2. Die Aufhebung des Schuldspruchs wegen Einfuhr von Betäubungsmitteln bedingt auch die Aufhebung des - für sich genommen rechtsfehlerfreien Schuldspruchs wegen tateinheitlich verwirklichten Handeltreibens mit Betäubungsmitteln in nicht geringer Menge. Um dem neuen Tatgericht widerspruchsfreie Feststellungen zu ermöglichen, hat der Senat von der Möglichkeit abgesehen, die bislang getroffenen Feststellungen auch nur teilweise bestehen zu lassen.
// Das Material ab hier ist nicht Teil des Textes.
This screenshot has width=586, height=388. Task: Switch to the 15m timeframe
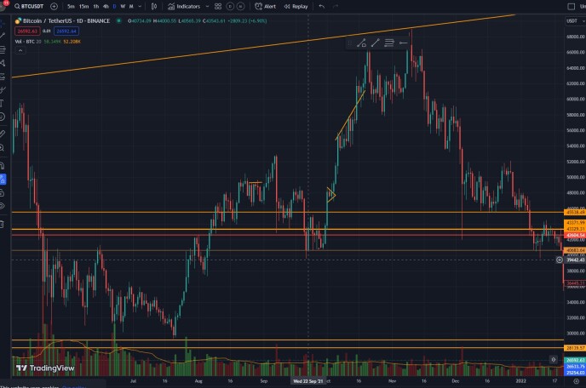pyautogui.click(x=83, y=6)
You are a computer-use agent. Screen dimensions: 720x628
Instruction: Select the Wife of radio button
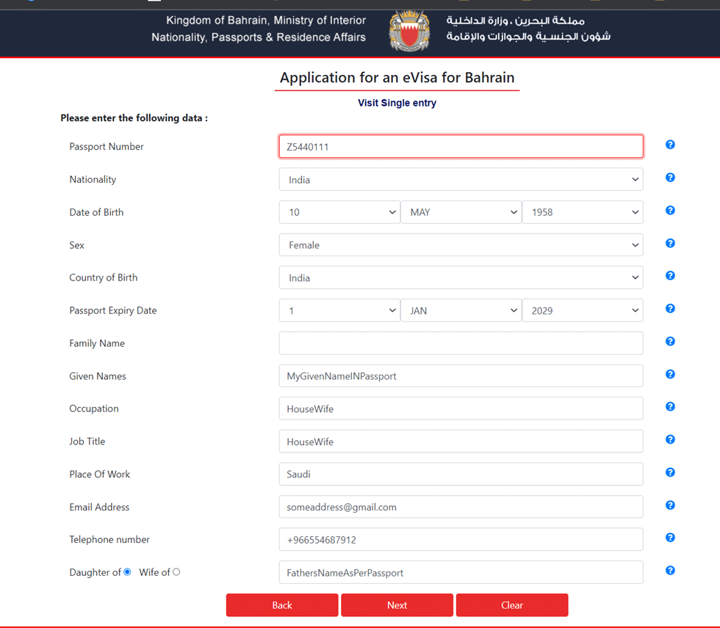176,571
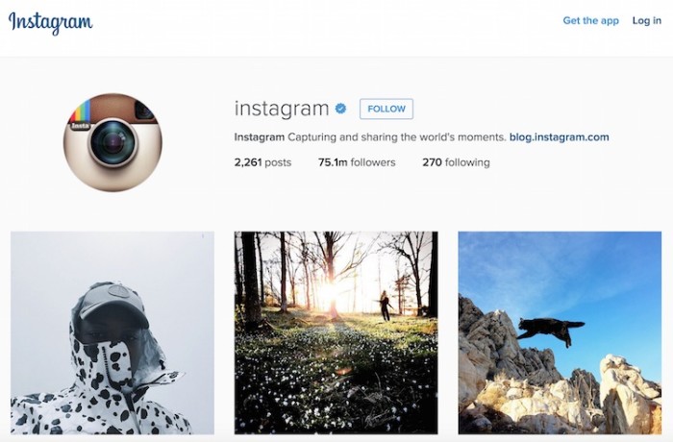Select the instagram username heading
This screenshot has height=442, width=673.
[x=282, y=109]
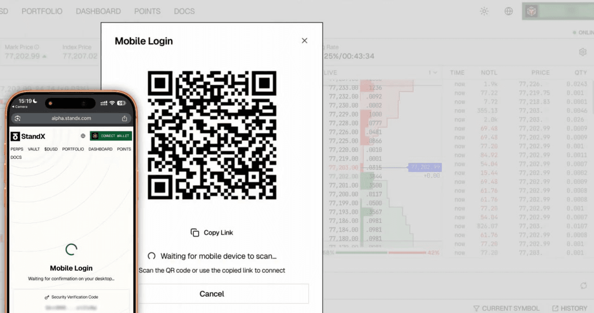Screen dimensions: 594x313
Task: Tap the share icon in phone browser
Action: (124, 118)
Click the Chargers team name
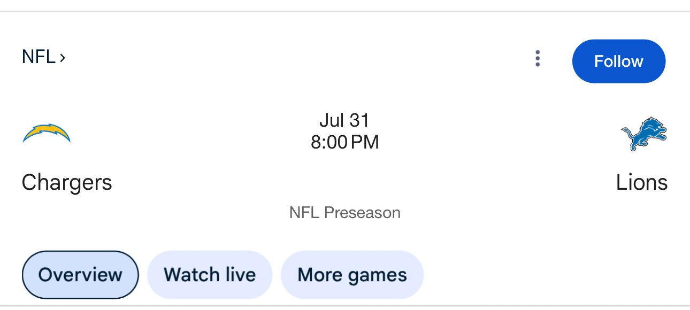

3. Die Gestaltung der Urteilsgründe gibt dem Senat - erneut - Anlass zu folgenden Bemerkungen:

Die Beweiswürdigung soll keine umfassende Dokumentation der Beweisaufnahme enthalten, sondern lediglich belegen, warum bestimmte bedeutsame Umstände so festgestellt worden sind. Es ist regelmäßig untunlich, den Inhalt der überwachten Telekommunikation wörtlich oder auch nur in einer ausführlichen Inhaltsangabe wiederzugeben (hier UA S. 6 bis 23, 26 bis 27 und 55 bis 57), die Aussagen von Zeugen und Sachverständigen aus der Hauptverhandlung der Reihe nach und in ihren Einzelheiten mitzuteilen oder verlesene Urkunden, auf deren Wortlaut es nicht ankommt, wörtlich wiederzugeben. Ein solches Vorgehen kann die Besorgnis begründen, der Tatrichter sei davon ausgegangen, eine breite Darstellung der erhobenen Beweise könne die gebotene eigenverantwortliche Würdigung ersetzen und unter Umständen den Bestand des Urteils gefährden (st. Rspr.; s. BGH, Beschluss vom 28. Mai 2013 - 3 StR 121/13, [...] mwN).